The Paradox of Simplicity in Social Network Design
But even with this simple semantic web for people, Facebook lacks real utility beyond entertainment, as do most social network sites.  Why?  Because they are defined around fixed schemas (schemata for you purists) which are the boundaries of the community.  LinkedIn is a fixed schema around resume history.  Myspace is a fixed schema around people and entertainment media. 

Social networks are a subset of the general class of community websites. The essential value-add of a community site is to define the schema of the community – what we have in common as members of the community become the defining features of the site.  The granddaddy of community sites is Ebay.  What is Ebay but a schema (marketplace) and a set of rules for interacting around the schema?  What is Amazon but a schema (product catalog) and a set of rules for interaction?  This simple rigidity of design makes these sites intuitively obvious to the casual user and inherently bounded in their ability to evolve past the founding metaphor.  Again, as the textbook example of a self-limiting metaphor I would point to Ebay.

I find social networks of limited utility, because they only do one thing, albeit well.  They connect rigid entities (usually people) for a limited purpose (discovery or communication).  They are shared contact databases with access control and messaging. While they are file sharing containers, they are not repositories for knowledge.  The knowledge inherent in my community is not directly accessible, only addresses. Social networks as presented today don’t help us actually do anything together.

From Social Networks to Knowledge Networks
A social network resembles the old telephone party line. While it connects us, it adds no value to the conversation.  It is the intermediary, momentarily connecting the knowledge that remains mostly in our heads. All the real action still happens at the edge of the social network, not in the network.  They provide no long-term memory or framework for accumulating and navigating what we collectively know.  I cannot imagine using Facebook to discover, accumulate, and share diligence on a prospective investment beyond figuring out who to call for an indirect reference.  Facebook's peopleweb doesn't contemplate how I might accumulate information about a person, their company,  its competitors, and customers and then tap into the related knowledge that my partners or business acquaintances might have.  Yet, the diligence process is one of connecting dots of knowledge (conversations, emails, documents, relationships) to find a pattern that yields an outcome.  The same is true for many collective activities in our communities and organizations. Hence the varieties of definitions around community - communities of purpose, communities of practice, etc.  Communities arise from common circumstance, but they persist because of a shared utility of being.

### About this exercise
Reproduce the passage on social network design word for word, from "The Paradox of" up to and including "and entertainment media.". Rely only on the passage on social network design.

### Excerpted data
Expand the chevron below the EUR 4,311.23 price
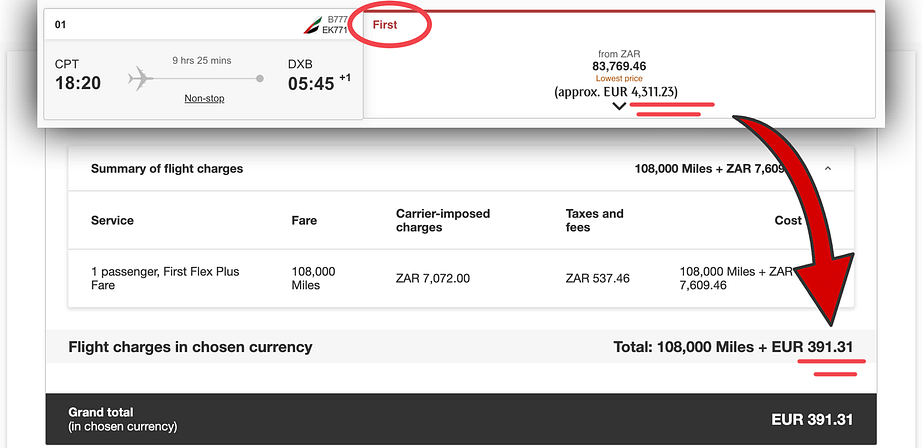The image size is (922, 448). [x=619, y=106]
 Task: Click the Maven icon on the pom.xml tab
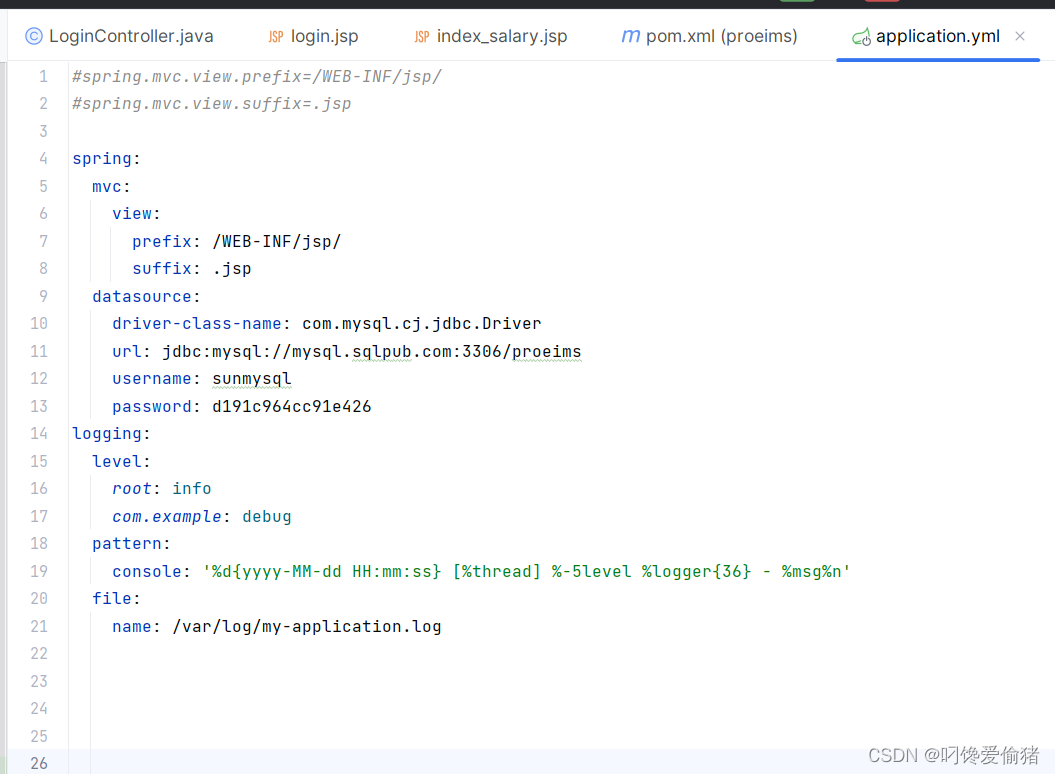pos(630,35)
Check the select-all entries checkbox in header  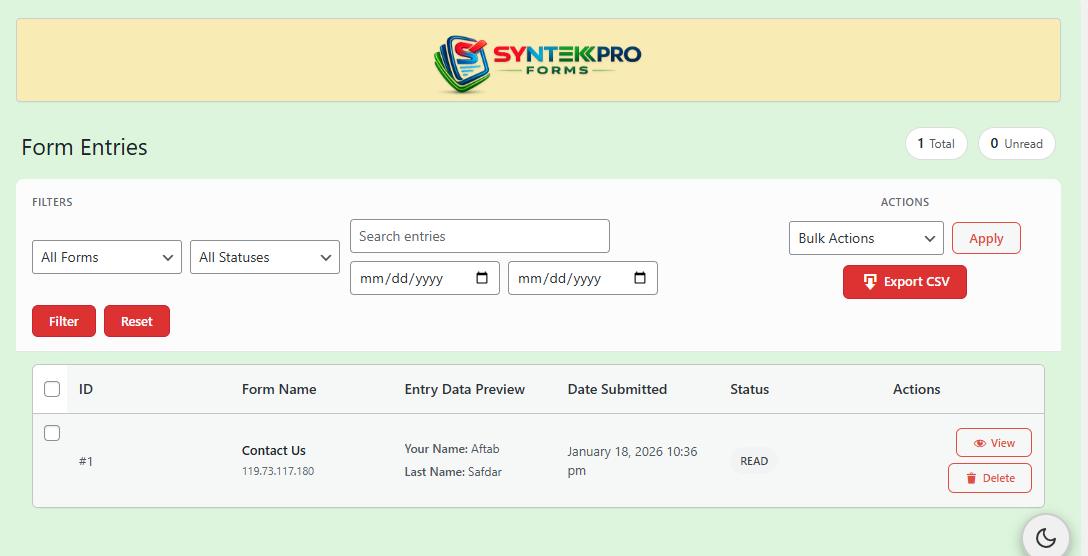[52, 389]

### Exercise solution
The Paradox of Simplicity in Social Network Design
But even with this simple semantic web for people, Facebook lacks real utility beyond entertainment, as do most social network sites.  Why?  Because they are defined around fixed schemas (schemata for you purists) which are the boundaries of the community.  LinkedIn is a fixed schema around resume history.  Myspace is a fixed schema around people and entertainment media.